#### WHAT YOU SHOULD DO:
Copy each line below containing "Pick".

#### STUDY MATERIAL:
=-=-=-=-=
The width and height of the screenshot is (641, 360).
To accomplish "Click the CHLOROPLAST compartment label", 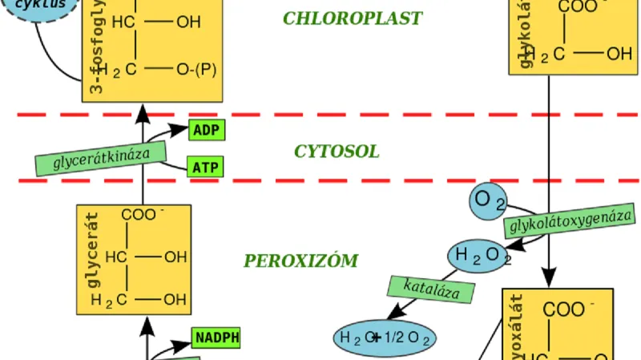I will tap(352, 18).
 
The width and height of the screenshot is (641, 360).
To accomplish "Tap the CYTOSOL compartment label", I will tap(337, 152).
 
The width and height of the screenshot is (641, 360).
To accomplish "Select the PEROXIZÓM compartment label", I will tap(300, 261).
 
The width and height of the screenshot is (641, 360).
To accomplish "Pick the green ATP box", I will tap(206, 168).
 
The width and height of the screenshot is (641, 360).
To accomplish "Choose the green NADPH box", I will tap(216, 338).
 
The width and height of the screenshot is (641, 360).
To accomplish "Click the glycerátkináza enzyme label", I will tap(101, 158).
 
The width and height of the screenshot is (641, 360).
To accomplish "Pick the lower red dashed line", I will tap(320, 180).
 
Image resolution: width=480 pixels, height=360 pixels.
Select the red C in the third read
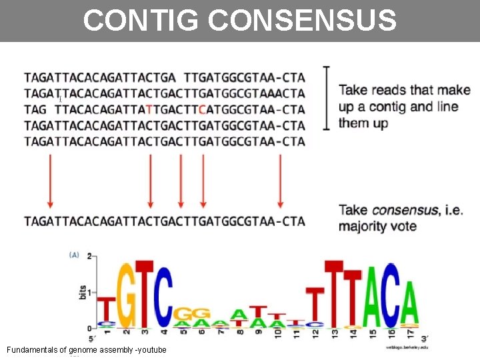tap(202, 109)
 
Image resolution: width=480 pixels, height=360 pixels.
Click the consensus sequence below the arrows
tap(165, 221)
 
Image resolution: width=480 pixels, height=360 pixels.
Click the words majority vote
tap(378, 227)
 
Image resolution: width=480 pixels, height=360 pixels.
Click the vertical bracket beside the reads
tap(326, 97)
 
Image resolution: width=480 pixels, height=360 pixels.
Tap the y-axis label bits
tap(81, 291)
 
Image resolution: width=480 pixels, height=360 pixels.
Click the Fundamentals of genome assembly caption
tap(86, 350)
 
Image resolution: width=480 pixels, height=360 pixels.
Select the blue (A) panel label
=-=-=-=-=
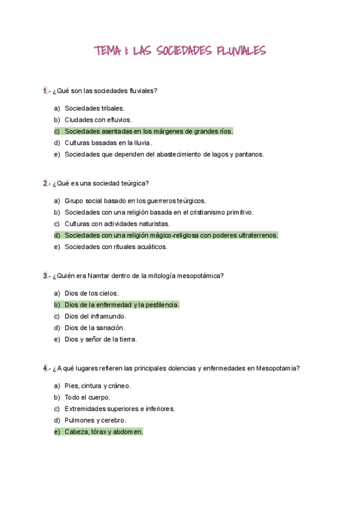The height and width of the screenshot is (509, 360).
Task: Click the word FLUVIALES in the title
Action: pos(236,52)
=-=-=-=-=
#### OUTPUT:
To accomplish "Pick the green ATP box", I will tap(206, 168).
To accomplish "Pick the lower red dashed line", I will tap(320, 180).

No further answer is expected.